From @whereswaldon on Thu Jun 30 2016 14:24:07 GMT+0000 (UTC)

I’m interested in streaming large text files and performing analysis on the text chunks as they come in. How would I go about doing this via IPFS?


Copied from original issue: https://github.com/ipfs/faq/issues/141

From @Kubuxu on Tue Jul 05 2016 16:41:17 GMT+0000 (UTC)

You can also use files API.

ipfs files cp /ipfs/QM...AAA /myfile.txt
ipfs files read --offset=N --count=M /myfile.txt

Then you will read M bytes at offset N.

From @whereswaldon on Tue Jul 05 2016 16:48:04 GMT+0000 (UTC)

@Ghoughpteighbteau Thanks, especially for the tip on HLS. I didn’t realize that the video streaming wasn’t inherently baked-in to IPFS.

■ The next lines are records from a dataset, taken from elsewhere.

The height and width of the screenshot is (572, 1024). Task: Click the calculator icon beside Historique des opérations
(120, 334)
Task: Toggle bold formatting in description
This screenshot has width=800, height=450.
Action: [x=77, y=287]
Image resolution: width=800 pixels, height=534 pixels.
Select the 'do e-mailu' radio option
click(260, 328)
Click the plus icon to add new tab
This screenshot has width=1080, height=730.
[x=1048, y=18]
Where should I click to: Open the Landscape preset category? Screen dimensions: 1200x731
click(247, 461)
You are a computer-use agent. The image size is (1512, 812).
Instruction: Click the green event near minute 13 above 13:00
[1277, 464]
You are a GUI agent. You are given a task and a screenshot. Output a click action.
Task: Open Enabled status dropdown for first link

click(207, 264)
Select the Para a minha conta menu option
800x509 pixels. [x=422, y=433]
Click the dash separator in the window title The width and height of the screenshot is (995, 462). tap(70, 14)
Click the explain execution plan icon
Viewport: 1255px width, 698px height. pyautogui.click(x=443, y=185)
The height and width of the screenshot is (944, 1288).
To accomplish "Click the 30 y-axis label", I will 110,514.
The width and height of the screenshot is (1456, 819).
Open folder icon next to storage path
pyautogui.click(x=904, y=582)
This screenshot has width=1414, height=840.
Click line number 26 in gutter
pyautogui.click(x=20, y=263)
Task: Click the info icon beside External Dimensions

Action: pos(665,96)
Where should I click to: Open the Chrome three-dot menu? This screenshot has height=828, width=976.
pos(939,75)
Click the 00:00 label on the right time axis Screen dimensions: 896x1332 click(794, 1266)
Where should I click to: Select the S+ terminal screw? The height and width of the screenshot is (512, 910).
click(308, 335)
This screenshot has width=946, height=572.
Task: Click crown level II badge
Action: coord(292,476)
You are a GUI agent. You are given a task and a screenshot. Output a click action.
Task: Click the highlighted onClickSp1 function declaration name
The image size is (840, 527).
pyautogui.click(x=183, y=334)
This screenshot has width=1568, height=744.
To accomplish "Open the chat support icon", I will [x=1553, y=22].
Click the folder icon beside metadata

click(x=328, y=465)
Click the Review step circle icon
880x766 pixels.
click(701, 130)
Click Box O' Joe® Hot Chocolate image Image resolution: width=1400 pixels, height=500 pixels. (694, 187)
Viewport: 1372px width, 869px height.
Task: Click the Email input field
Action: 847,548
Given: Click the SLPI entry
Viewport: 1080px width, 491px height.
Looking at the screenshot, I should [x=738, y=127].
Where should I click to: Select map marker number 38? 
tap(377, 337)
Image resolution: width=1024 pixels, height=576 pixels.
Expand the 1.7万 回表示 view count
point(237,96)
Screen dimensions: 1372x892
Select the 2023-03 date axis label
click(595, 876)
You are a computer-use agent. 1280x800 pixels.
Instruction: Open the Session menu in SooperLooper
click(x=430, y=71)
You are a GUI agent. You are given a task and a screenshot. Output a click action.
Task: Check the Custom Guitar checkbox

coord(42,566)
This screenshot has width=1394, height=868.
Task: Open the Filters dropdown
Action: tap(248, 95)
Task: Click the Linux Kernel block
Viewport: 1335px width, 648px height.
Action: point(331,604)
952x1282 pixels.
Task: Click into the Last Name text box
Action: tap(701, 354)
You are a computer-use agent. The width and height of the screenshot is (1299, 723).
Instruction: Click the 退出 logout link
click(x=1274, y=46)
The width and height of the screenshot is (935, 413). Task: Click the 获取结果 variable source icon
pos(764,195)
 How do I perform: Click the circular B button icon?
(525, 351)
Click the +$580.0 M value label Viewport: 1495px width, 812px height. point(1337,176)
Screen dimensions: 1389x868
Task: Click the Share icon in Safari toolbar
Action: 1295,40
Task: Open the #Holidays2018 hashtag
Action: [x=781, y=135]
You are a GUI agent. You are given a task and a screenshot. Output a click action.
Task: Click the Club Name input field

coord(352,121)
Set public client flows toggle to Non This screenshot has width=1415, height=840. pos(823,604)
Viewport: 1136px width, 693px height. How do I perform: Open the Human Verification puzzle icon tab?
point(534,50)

@Kubuxu This only works after you have downloaded the file though, yes? Is there a way to do the same thing while the download is going?

From @Ghoughpteighbteau on Tue Jul 05 2016 17:06:21 GMT+0000 (UTC)

The problem, I think, is that the way IPFS downloads is sorta like bittorrent. It chunks files up and constructs an acyclic graph of them. The data could theoretically be requested in order, you could do that by manually traversing the graph, but that’s on you, IPFS, like bittorrent, is just going to grab any chunk whenever it’s available. I think you have to write your own stuff that works with IPFS’s plumbing if you want it in sequence.

Now that I’ve written all that. I guess it is possible. :shipit:

From @Kubuxu on Tue Jul 05 2016 17:16:14 GMT+0000 (UTC)

@whereswaldon it will not download while file, only the chunks you access with ipfs files read. ipfs files cp is zero cost operation, it doesn’t perform any download.

From @whereswaldon on Tue Jul 05 2016 18:11:44 GMT+0000 (UTC)

@Ghoughpteighbteau I actually don’t care about the order of the chunks for my particular use case. I just wanted to act on them as they arrived. I’m potentially working with Gigabytes of text, and I’d like to start processing as soon as they arrive.

@Kubuxu Oh, okay. I’m not sure that this fits my particular use-case, since I doing that would require many sequential requests, but it’s an excellent example of how to stream data where order is sensitive. Since I don’t care about order very much, I think the other approach is somewhat more promising. Thanks for bringing this up though. I wonder now whether you couldn’t build a streaming service just on top of that functionality.

From @whyrusleeping on Tue Jul 05 2016 19:36:36 GMT+0000 (UTC)

We are going to have a rudimentary pub-sub mechanism soon that will allow ‘live’ streaming of data. Most of the code to do this is there, but we’re not solid on the api interface yet, so it hasnt merged.